▶ _PROBLEM TO WORK ON_: Starting with the line that contains "Screen dimensions: 857x548", repeat each line exactly through the final line of the listing. No picture should appear in the copy.

▶ _RECORDS SHOWN_:
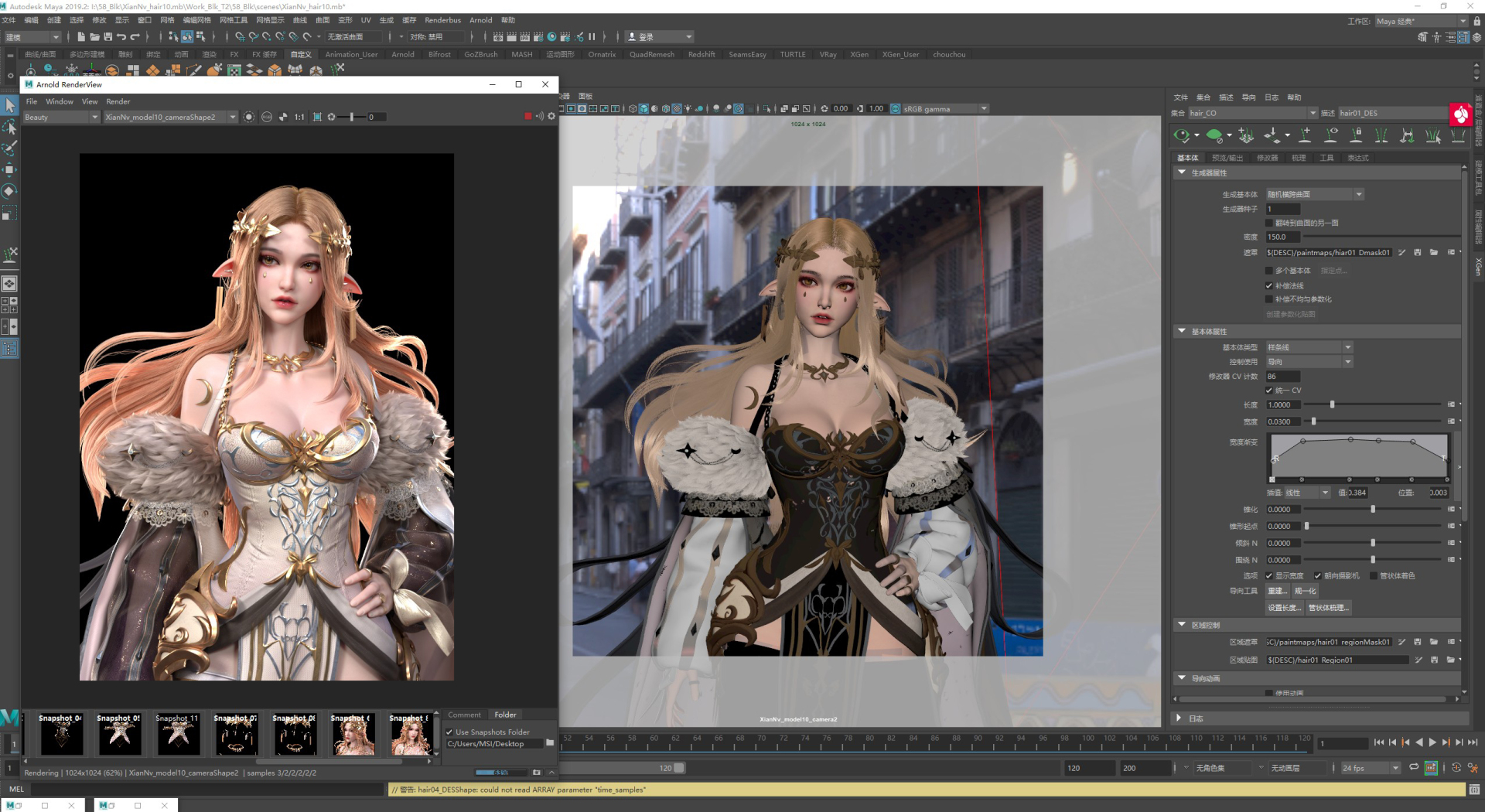The width and height of the screenshot is (1485, 812).
Task: Click the 设置长度... button
Action: pos(1284,608)
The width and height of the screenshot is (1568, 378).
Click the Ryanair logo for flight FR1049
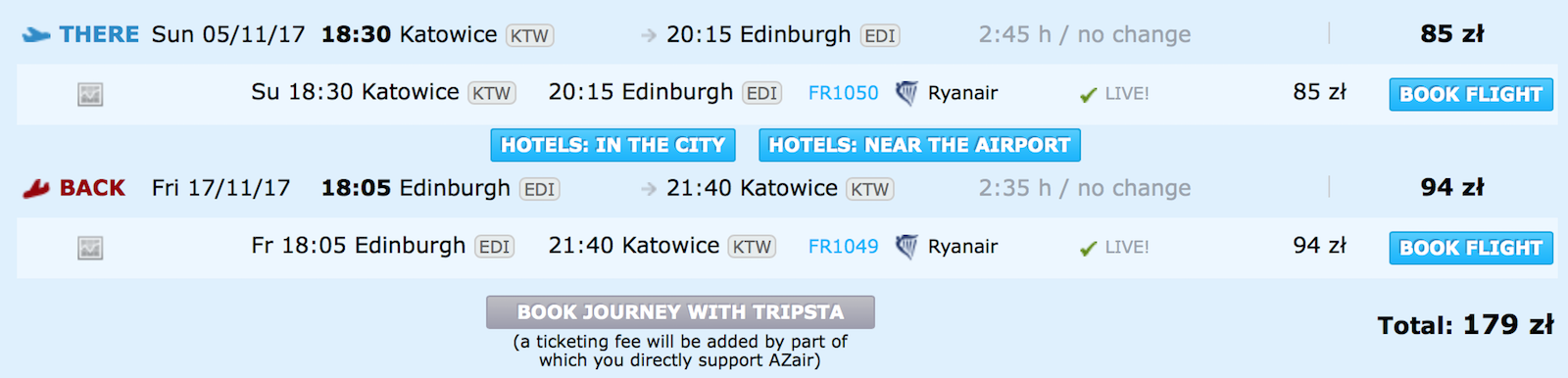(x=906, y=247)
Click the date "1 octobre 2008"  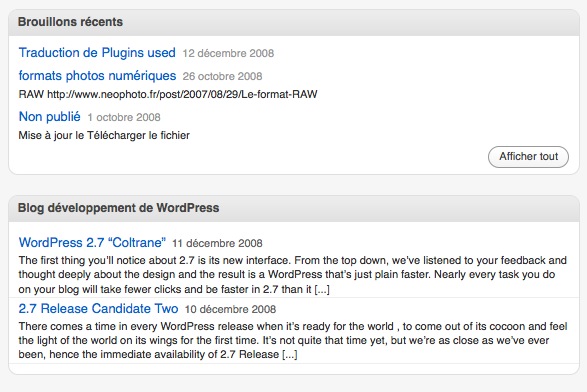pyautogui.click(x=124, y=118)
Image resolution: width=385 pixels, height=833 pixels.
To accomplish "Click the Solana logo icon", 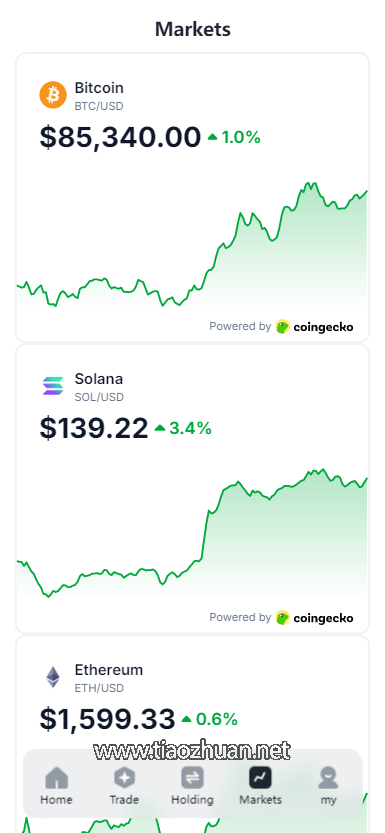I will tap(53, 386).
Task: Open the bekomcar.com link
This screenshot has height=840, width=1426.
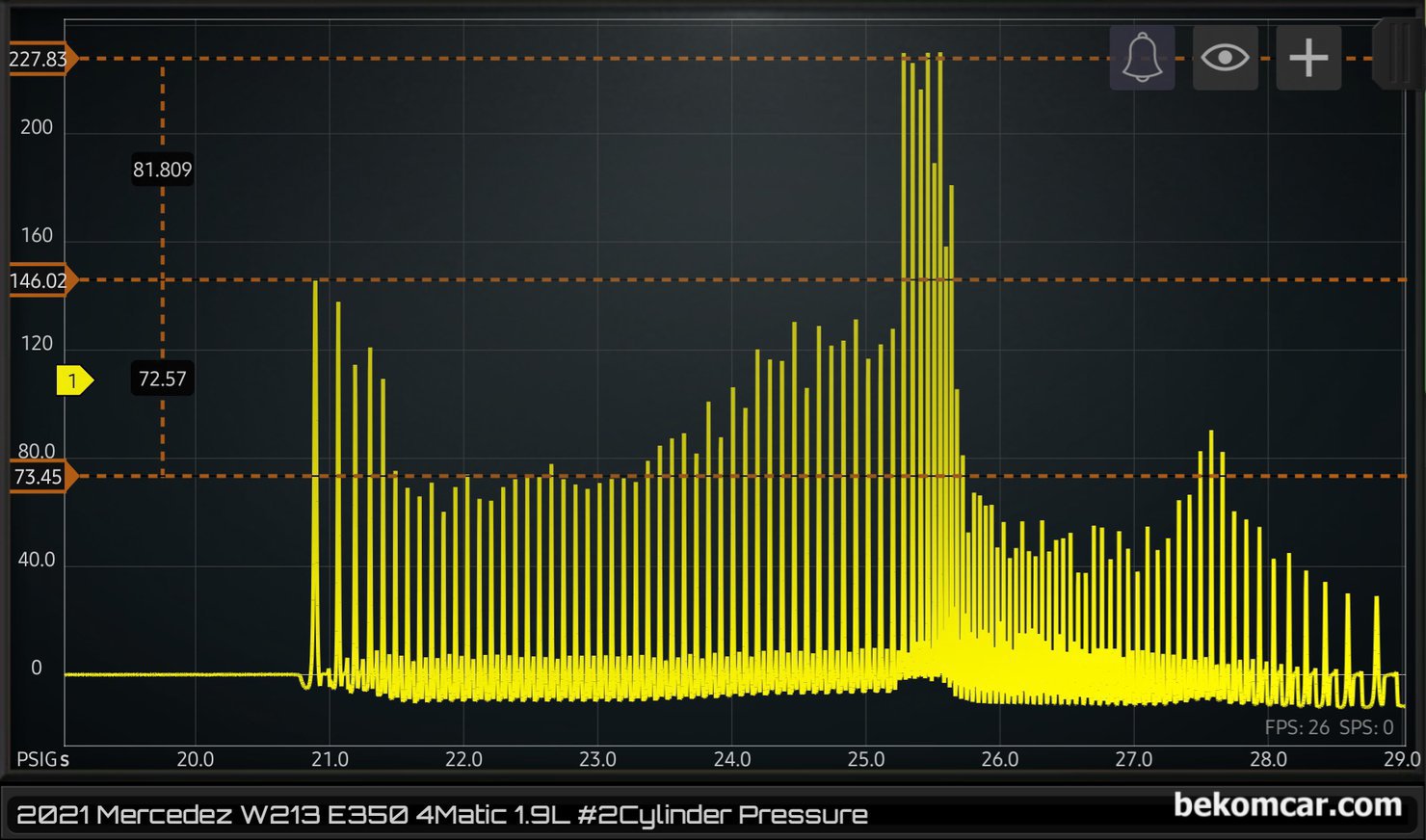Action: tap(1287, 804)
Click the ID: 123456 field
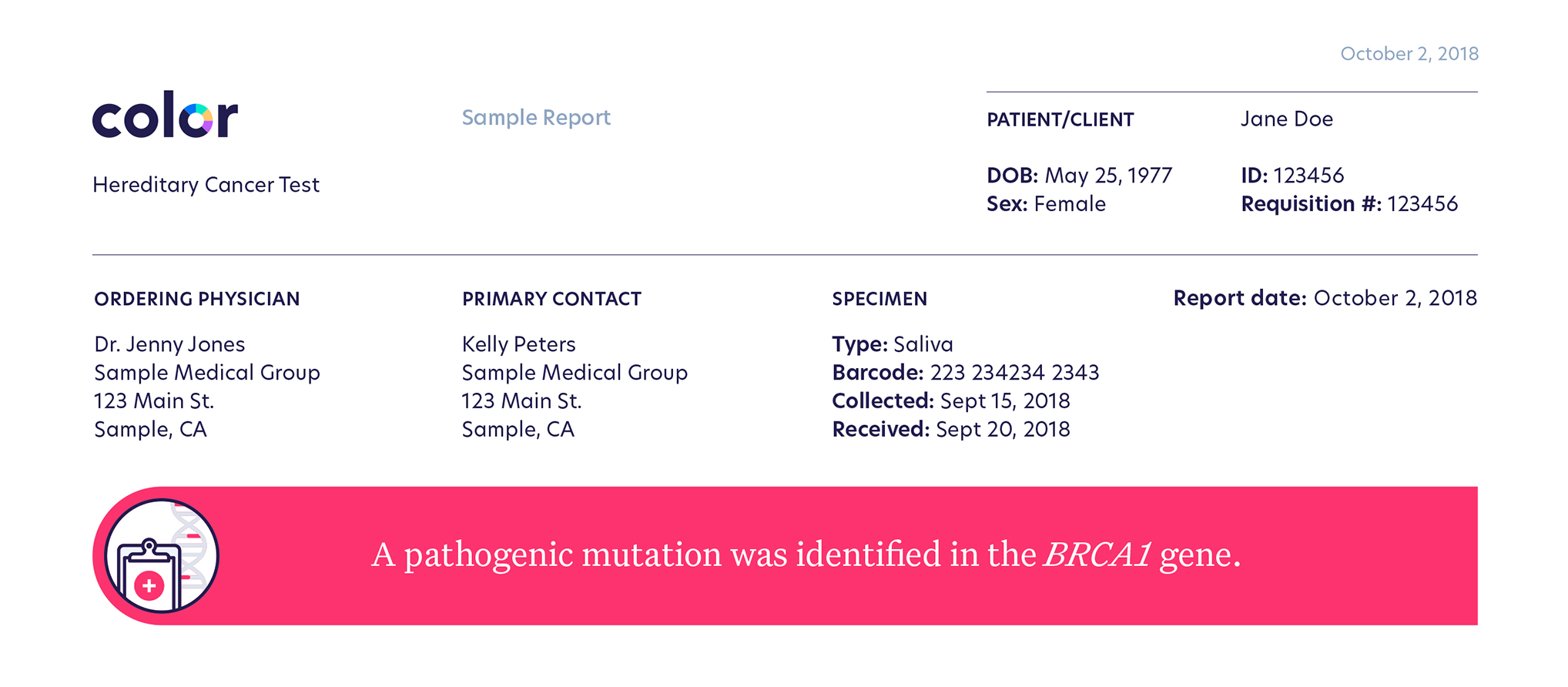Screen dimensions: 1568x687 pyautogui.click(x=1292, y=176)

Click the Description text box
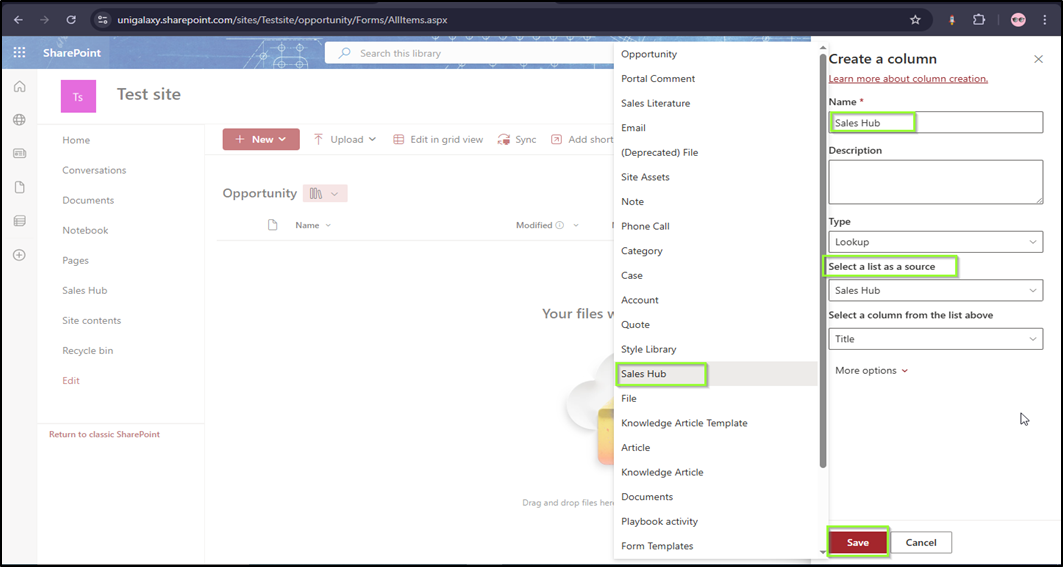tap(935, 182)

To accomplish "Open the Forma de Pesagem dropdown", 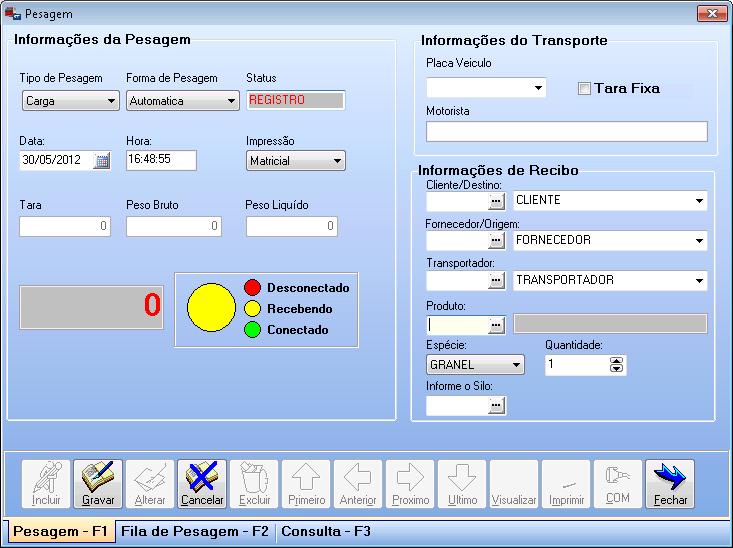I will (x=231, y=101).
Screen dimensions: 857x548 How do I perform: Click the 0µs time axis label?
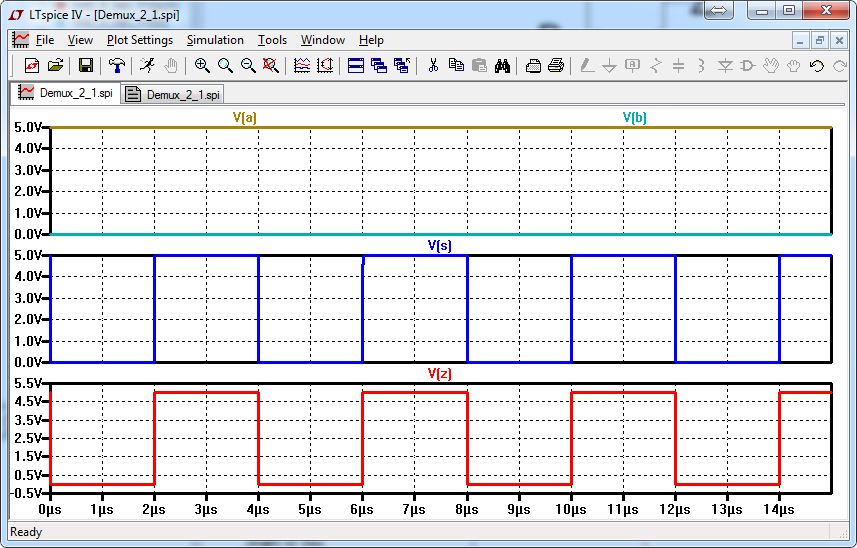click(x=50, y=510)
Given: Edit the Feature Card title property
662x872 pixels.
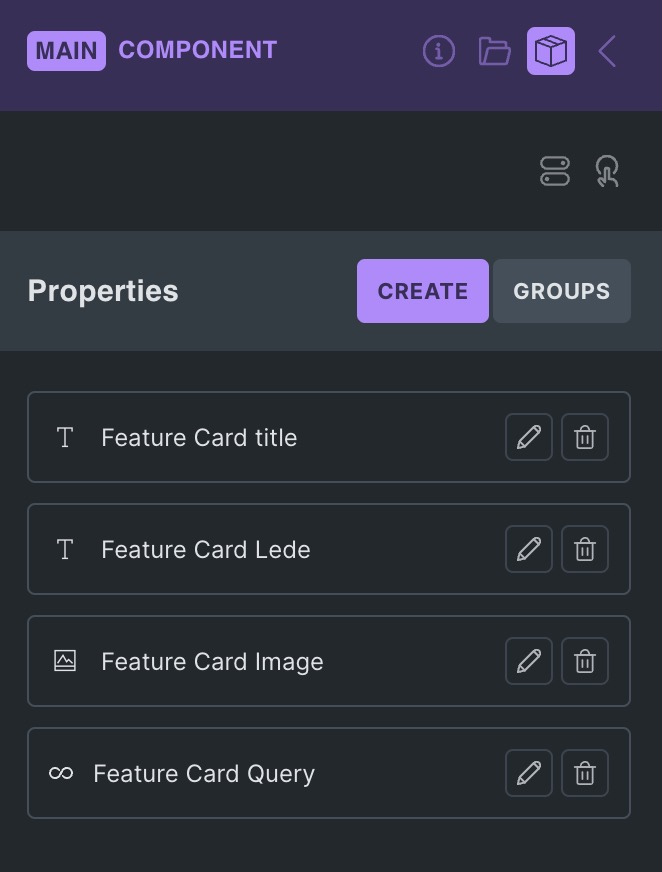Looking at the screenshot, I should [x=528, y=437].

▶ _WRITTEN ANSWER_:
Screen dimensions: 857x548 How do I perform: Click the 0µs time axis label?
click(x=50, y=510)
Given: Edit the Feature Card title property
662x872 pixels.
Looking at the screenshot, I should [x=528, y=437].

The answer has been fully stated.